Ferdi however, has lots of things go through his mind. How tragic that in the darkness he sees all the people that he has lost and the weight of all that sadness. I think though he does realize that he still has a lot to live for, and that's what keeps him from letting that last breath go. He may not know exactly the state Pippin was in at the end, but the other hobbits saw it, and he's already working through the Pippin-paradox in his own mind. If Pip can avoid dying of pneumonia now, this certainly will lead to a strengthening of Ferdi's and the others' faith and trust in him.

Not only are there all those good things in it, it was also very tense and dramatic chapter. It really had me on the edge of my seat.

Author Reply: Lots of food for thought. No time for more than cursory reply. More later, I hope. Thanks!

Author Reply: Actually, the other hobbits didn't pull Pippin out of there because he was exhausted and in danger of collapse and drowning (even if it was true) but because they were ready to pull Ferdi out, having made cuts in the boards all around him and just needing to do a big heave, sort of, and Pippin was in the way of that.

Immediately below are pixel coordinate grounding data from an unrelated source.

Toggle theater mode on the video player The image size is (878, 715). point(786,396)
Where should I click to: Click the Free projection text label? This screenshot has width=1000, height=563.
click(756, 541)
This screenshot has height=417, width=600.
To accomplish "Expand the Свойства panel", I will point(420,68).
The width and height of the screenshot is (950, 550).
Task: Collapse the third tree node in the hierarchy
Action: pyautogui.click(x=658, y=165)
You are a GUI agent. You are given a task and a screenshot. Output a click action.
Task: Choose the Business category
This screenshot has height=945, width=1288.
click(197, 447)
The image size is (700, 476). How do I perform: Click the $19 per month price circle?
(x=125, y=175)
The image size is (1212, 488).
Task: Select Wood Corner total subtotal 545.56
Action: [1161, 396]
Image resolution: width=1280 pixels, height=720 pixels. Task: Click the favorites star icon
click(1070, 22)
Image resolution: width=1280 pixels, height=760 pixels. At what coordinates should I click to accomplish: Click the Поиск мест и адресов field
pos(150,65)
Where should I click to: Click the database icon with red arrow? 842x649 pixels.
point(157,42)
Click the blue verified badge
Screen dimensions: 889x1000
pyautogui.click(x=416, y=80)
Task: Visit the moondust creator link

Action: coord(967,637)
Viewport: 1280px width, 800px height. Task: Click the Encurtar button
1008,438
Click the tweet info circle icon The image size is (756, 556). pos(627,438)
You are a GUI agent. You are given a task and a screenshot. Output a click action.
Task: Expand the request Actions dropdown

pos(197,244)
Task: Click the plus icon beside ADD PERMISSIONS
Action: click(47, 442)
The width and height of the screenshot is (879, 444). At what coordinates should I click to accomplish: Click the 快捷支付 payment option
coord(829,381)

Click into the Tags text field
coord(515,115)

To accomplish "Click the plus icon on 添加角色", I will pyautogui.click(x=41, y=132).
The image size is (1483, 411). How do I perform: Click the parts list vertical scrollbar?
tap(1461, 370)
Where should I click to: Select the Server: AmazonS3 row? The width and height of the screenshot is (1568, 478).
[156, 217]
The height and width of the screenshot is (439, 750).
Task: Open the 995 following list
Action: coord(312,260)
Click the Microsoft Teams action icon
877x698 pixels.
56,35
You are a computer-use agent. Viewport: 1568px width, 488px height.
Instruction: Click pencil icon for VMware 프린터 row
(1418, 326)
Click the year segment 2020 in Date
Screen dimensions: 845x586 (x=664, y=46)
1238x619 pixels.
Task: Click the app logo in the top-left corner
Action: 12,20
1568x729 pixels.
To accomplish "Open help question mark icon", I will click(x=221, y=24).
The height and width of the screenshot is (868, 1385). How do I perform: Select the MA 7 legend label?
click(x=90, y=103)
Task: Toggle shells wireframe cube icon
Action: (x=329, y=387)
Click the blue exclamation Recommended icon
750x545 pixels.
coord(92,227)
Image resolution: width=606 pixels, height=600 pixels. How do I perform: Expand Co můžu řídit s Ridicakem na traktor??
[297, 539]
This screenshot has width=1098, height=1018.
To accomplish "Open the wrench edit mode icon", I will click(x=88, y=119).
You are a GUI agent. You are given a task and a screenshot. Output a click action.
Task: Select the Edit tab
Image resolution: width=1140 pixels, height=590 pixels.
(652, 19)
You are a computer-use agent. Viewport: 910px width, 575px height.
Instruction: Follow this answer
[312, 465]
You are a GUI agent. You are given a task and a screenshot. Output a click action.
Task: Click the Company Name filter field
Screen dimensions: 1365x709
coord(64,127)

Still, it might have felt briefly like abandonment to Ferdi, enough to figure in some nightmares that will lead to discussion and resolution. (Another echo of "Runaway" perhaps.) And as fallout/a side benefit, I'll resolve the little plot hole that has bothered me for a long time in "Rope" (see reply to Dreamflower's review).

And I am out of time again! But I wanted to answer your review before I got sideswiped by the weekend.

Thanks for another thoughtful review.